With increasing evidence that a rich community of bacteria exists within head and neck tissues and may contribute to carcinogenesis, we now seek to identify microbiomic differences between tumor and histologically normal tissue in a large cohort of patients with HNSCC of the oral cavity, oropharynx, hypopharynx, and larynx. In this study, we report on the largest human tissue microbiome study in HNSCC patients, with 16S ribosomal DNA (rDNA) amplicon sequencing of paired normal-tumor tissue samples from 121 unrelated participnts. With these data, we correlate whole microbiome communities of head and neck tissue with clinical outcome measures of HNSCC, in order to test the hypothesis that microbiomes either alter or have been altered by both the presence and extent of HNSCC.

Methods

Patient cohort and sample collection

From 2003 to 2014, consecutive HNSCC patients were enrolled into a tissue biorepository collection. The tissue banking protocol was designed specifically to maintain sterility for downstream microbiome analysis. All tissues banked were required to be collected from the oral cavity, oropharynx, hypopharynx, or larynx. In this registry, 169 individuals had available paired adjacent normal and tumor tissue. A total of 30–50 mg each of paired tumor and normal tissue, approximately 2 cm from the tumor edge, were sterilely collected in the operating room, classified via pathology review, flash frozen, and stored at –80 °C. Relevant clinicopathologic features were collected prospectively at the time of diagnosis. Tumor node metastases staging was determined for each primary tumor based on American Joint Committee on Cancer guidelines [23]. Missing data were filled in via retrospective chart review; individuals without available data were noted as such in Table 1.

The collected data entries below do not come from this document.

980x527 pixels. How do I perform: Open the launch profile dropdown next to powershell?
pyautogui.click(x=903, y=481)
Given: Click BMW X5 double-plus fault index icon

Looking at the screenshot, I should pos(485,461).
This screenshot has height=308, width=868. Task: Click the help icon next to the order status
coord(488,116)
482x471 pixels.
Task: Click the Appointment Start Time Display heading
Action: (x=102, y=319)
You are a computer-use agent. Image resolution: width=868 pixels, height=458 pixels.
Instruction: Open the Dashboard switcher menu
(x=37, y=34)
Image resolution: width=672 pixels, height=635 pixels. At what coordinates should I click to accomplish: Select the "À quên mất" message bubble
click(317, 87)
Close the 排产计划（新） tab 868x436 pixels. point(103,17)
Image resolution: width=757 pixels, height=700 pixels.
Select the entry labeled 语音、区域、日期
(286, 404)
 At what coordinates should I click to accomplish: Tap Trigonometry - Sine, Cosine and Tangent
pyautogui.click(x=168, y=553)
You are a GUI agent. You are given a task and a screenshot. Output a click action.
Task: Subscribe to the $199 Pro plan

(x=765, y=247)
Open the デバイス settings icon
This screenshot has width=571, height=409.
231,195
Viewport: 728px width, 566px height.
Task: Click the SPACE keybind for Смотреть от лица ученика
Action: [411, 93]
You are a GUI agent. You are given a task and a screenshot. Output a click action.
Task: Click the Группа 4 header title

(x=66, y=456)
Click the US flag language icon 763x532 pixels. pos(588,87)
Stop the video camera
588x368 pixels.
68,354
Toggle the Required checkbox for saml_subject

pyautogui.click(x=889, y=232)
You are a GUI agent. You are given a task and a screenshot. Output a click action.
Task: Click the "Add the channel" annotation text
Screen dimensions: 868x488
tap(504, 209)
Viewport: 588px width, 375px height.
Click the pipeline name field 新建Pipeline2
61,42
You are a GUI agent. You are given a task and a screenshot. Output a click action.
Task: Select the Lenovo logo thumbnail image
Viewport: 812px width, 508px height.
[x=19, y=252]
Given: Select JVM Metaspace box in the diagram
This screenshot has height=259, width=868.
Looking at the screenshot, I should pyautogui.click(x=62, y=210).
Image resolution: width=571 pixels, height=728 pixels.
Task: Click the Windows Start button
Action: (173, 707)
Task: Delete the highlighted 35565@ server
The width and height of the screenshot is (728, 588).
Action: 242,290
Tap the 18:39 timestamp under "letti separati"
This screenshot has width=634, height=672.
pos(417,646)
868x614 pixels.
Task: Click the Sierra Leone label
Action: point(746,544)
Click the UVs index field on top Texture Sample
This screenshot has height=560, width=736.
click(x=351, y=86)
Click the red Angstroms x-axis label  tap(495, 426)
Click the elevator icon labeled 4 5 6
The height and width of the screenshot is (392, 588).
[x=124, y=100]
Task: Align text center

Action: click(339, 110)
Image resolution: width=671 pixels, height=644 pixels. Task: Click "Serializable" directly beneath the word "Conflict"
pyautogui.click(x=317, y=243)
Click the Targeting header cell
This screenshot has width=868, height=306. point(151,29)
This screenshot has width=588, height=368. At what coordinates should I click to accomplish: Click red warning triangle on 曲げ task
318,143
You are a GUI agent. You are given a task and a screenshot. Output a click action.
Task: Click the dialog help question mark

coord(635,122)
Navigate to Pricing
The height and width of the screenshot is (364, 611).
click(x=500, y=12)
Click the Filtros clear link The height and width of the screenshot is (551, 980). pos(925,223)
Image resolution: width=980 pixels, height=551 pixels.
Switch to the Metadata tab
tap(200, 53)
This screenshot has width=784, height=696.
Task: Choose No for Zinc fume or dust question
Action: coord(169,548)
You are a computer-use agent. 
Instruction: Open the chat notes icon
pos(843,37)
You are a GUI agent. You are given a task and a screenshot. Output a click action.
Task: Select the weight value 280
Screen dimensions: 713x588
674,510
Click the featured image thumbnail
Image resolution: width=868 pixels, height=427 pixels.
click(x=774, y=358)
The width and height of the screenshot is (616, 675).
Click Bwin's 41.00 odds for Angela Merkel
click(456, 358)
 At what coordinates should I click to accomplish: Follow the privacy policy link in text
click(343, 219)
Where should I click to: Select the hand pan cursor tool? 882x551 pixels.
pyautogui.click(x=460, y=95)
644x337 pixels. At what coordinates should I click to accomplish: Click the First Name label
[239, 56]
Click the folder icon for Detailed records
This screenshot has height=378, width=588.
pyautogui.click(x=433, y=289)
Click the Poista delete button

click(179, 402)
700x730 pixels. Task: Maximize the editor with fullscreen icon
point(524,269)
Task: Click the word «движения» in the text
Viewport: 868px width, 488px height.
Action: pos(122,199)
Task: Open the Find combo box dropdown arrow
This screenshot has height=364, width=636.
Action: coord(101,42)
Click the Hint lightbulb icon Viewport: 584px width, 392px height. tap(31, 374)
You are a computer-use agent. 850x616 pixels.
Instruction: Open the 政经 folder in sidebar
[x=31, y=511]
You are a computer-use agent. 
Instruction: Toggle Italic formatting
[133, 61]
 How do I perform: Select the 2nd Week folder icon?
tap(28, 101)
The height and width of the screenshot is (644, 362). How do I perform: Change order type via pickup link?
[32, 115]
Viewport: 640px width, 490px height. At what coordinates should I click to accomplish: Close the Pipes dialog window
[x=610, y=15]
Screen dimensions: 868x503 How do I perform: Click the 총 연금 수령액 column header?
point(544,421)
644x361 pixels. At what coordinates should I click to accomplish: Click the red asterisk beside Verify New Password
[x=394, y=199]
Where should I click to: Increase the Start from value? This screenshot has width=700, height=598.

Table 1 Demographics and clinical characteristics of patientsa

DNA extraction

Total DNA was extracted with modifications from a previously described protocol [17]. Bead homogenization of tissues was performed with a TissueLyser II (Qiagen, Venlo, The Netherlands). Also added was a yeast cell wall lysis step using the Masterpure Yeast DNA Purification kit (Epicentre, Madison, WI, USA) [24]. All beads, tubes, and non-enzymatic reagents were treated with ultraviolet light for at least 30 min prior to use [25]. Reagent controls were confirmed by 16S polymerase chain reaction (PCR) to be absent of contaminating bacteria.

16S rRNA gene sequencing

PCR of the V1–V4 hypervariable regions of the 16S rRNA gene was performed with previously published primers [17]. PCR was performed under the following conditions: 95 °C for 5 min, followed by 32 cycles of 95 °C for 1 min, 55 °C for 40 s, 70 °C for 80 s, and an extension of 72 °C for 10 min. PCR products were electrophoresed on a 1% agarose gel, purified using a Zymoclean DNA Gel Recovery kit (Zymo, Orange, CA, USA), and cloned into a StrataClone pSC vector (Agilent, Santa Clara, CA, USA) [17]. From an initial 169 pairs of patient samples, a total of 318 tissue samples from 159 distinct patients had positive 16S rDNA PCR product recovery. Ninety-five colonies were picked per tissue sample. Plasmid inserts were PCR amplified using standard T3/T7 primers, then Sanger sequenced (ABI3730xl, Life Technologies, Carlsbad, CA, USA).

Bioinformatic analysis

Reads were filtered for quality, trimmed, and compiled using a custom python script. Depth of coverage was set at 60 sequences or higher based on leveling off of the Shannon diversity index at 60 reads. Due to this cutoff, a total of 242 tissue samples from 121 distinct patients were included in the final analysis. Subsampled open-reference operational taxonomic unit (OTU) picking [26] against Greengenes (version 13.8) [27, 28] at 97% similarity threshold using UCLUST [29], alignment with PyNAST [30], phylogenetic tree construction using FastTree (version 2.1.3) [31], and subsequent computation of alpha (Shannon diversity index, phylogenetic diversity) [32, 33] and beta diversity measures (weighted and unweighted Unifrac distances) [34, 35] was performed using QIIME (version 1.9.1) [36].

Statistics

Student’s t-tests and likelihood ratio tests were used to compare continuous and categorical demographics/clinical factors, respectively, between patient samples included in the final analysis and those excluded due to insufficient reads. Student’s t-tests were used to compare Shannon index and phylogenetic diversity between tumor and non-tumor samples at a sequencing depth of 60 with ten iterations per sample. Distance matrices of the tumor and non-tumor samples were compared using the Adonis statistical method [37]. This method is similar to non-parametric analysis of variance (ANOVA) and relies on F-tests based on sequential sums of squares derived from 1000 permutations on the weighted and unweighted UniFrac distance matrices, with the null hypothesis that there is no difference in community structure between groups. To compare relative abundances of taxa between matched tumor-normal pairs, we used the non-parametric two-sided Wilcoxon signed-rank test. To compare relative abundances of taxa between samples of different T-stages, we used the Wilcoxon rank-sum.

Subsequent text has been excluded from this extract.